Target position rows:
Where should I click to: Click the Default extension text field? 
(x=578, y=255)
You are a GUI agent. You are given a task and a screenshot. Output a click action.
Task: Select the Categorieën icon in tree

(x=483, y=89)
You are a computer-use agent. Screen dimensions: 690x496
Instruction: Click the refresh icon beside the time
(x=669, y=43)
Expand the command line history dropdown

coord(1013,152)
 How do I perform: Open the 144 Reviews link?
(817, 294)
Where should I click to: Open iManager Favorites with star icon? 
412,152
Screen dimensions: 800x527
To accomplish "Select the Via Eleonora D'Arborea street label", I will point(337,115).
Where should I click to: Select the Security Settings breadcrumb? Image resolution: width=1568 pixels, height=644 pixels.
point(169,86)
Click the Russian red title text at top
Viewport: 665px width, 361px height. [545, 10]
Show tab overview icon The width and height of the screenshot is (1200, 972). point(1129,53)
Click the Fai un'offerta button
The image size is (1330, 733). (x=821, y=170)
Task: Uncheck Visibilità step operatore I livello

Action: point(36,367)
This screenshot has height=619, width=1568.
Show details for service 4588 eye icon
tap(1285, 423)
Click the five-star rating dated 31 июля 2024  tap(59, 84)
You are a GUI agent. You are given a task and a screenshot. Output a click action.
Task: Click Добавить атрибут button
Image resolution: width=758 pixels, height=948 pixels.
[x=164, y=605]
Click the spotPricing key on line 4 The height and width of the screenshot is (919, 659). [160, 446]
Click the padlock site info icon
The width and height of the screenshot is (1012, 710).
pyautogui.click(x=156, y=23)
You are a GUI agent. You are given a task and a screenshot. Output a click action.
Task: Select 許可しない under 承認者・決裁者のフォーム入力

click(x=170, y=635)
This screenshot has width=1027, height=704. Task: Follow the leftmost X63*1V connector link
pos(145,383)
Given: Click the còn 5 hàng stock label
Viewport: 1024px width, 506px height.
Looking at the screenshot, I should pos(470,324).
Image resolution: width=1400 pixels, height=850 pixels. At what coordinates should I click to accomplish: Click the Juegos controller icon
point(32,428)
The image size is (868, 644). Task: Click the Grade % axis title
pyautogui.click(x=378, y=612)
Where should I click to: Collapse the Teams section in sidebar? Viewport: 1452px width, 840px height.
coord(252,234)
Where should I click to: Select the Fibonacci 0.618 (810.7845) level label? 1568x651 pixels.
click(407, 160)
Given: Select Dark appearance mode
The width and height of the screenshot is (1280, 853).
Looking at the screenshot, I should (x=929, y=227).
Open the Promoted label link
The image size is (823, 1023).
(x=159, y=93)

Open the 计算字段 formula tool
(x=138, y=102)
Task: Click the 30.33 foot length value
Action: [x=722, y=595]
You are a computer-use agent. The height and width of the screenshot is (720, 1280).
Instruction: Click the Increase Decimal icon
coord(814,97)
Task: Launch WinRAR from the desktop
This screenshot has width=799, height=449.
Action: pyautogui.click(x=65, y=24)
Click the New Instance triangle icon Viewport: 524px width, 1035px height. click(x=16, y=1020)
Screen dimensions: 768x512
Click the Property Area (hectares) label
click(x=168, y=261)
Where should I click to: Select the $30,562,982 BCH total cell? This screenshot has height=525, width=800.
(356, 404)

> **WHAT IS NEEDED**:
Please write out the rows again, starting at the first row and ending at the line that contains "pyautogui.click(x=156, y=23)", swapping every "screenshot" for "screen capture". Leave all other text unchanged.

> **SOLUTION FOR THIS TASK**:
Where should I click to: Click the Default extension text field? 
(x=578, y=255)
You are a GUI agent. You are given a task and a screen capture. Output a click action.
Task: Select the Categorieën icon in tree

(x=483, y=89)
You are a computer-use agent. Screen dimensions: 690x496
Instruction: Click the refresh icon beside the time
(x=669, y=43)
Expand the command line history dropdown

coord(1013,152)
 How do I perform: Open the 144 Reviews link?
(817, 294)
Where should I click to: Open iManager Favorites with star icon? 
412,152
Screen dimensions: 800x527
To accomplish "Select the Via Eleonora D'Arborea street label", I will point(337,115).
Where should I click to: Select the Security Settings breadcrumb? Image resolution: width=1568 pixels, height=644 pixels.
point(169,86)
Click the Russian red title text at top
Viewport: 665px width, 361px height. [545, 10]
Show tab overview icon The width and height of the screen capture is (1200, 972). point(1129,53)
Click the Fai un'offerta button
The image size is (1330, 733). (x=821, y=170)
Task: Uncheck Visibilità step operatore I livello

Action: point(36,367)
This screen capture has height=619, width=1568.
Show details for service 4588 eye icon
tap(1285, 423)
Click the five-star rating dated 31 июля 2024  tap(59, 84)
You are a GUI agent. You are given a task and a screen capture. Output a click action.
Task: Click Добавить атрибут button
Image resolution: width=758 pixels, height=948 pixels.
[x=164, y=605]
Click the spotPricing key on line 4 The height and width of the screen capture is (919, 659). [160, 446]
Click the padlock site info icon
The width and height of the screen capture is (1012, 710).
pyautogui.click(x=156, y=23)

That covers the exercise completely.